What are metals doing amidst it all? Copper came down from its January high of US$4.22 per lb to bottom at $3.85 per lb last week before bouncing back to $4.04 today. Nickel has been in a sustained downward trend since February and hasn't enjoyed a bounce like copper, though it is still within its 52-week range. Zinc shows the same pattern as nickel: decline since February but not to surprising depths.
Gold, by contrast, is now up more than 20% from its September 2022 low, putting it in official bull market territory. That means it's time to share a table of past gold bull markets.
Gold bull markets are here defined as the metal gaining at least 20% to start and ending when the metal falls 20%. Using this definition, there have been 8 gold bull markets since 1987, including the current one, and in those bull markets the metal price has gained 86% on average, which has caused gold equities to gain 136% on average.
Will that happen? I have no idea. This gold bull market started at $1,627 per oz. An 86% gain from there would put the price at $3,026 per oz. It's possible, of course, but I'm not sure I want to handle everything else that might come with a gold run of that scale (all the other risk and uncertainty), so I'm not really gunning for that much gain.

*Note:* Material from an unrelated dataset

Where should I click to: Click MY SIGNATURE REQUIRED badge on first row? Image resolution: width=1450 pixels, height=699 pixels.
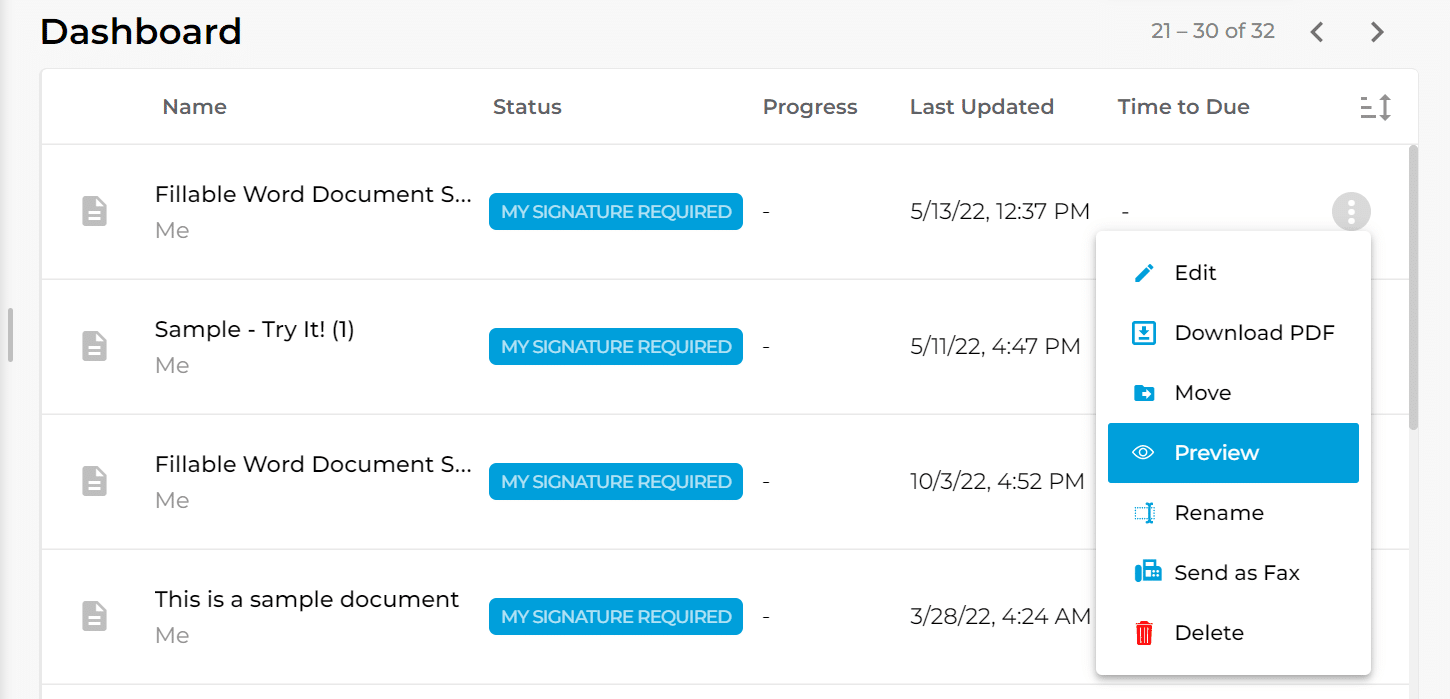(615, 211)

But I did include the table because I do think forces are aligned in gold's favour, more strongly than they have been for a long time. Think of all the places risk could show up and cause mayhem next: commercial real estate, pension funds, insurance companies, more small banks, mortgage players. I doubt the storm will be limited to just a few bank failures. So these past examples are relevant.
That said, it's also fair and expected that gold slid the last two days. Nothing goes straight up and gold had gained a remarkable $166 per oz. or 9% in the previous eight days, so a step back makes sense.
I am getting more confident in this gold market with each passing day. I think the only way
gold doesn't attract attention over the next year is if somehow we don't end up in a recession
despite the most aggressive rate hike cycle in history, in a market that had operated on zero
rates for a decade. As you all know, I think that's very unlikely.
I'll throw in another big table for thought before wrapping this up, also courtesy of Canaccord. This shows gold performance in US recessions. The top bunch is gold from the official start of the recession till the broad markets bottom. The second bunch is gold from a month before the official start to the trough; the third is gold three months before the official start to the trough.
I include it to show that investors use gold to prepare for a recession: gold rises 16% on average as a recession takes hold but that gain starts before the recession begins, with gold gaining 18% on average starting one month before and 22% on average starting three months before.
I show this now because everyone is wondering what gold will do when the recession hits. It will see selling, to be sure, but I think a few forces will buffer that.
This setup has me pretty excited about gold.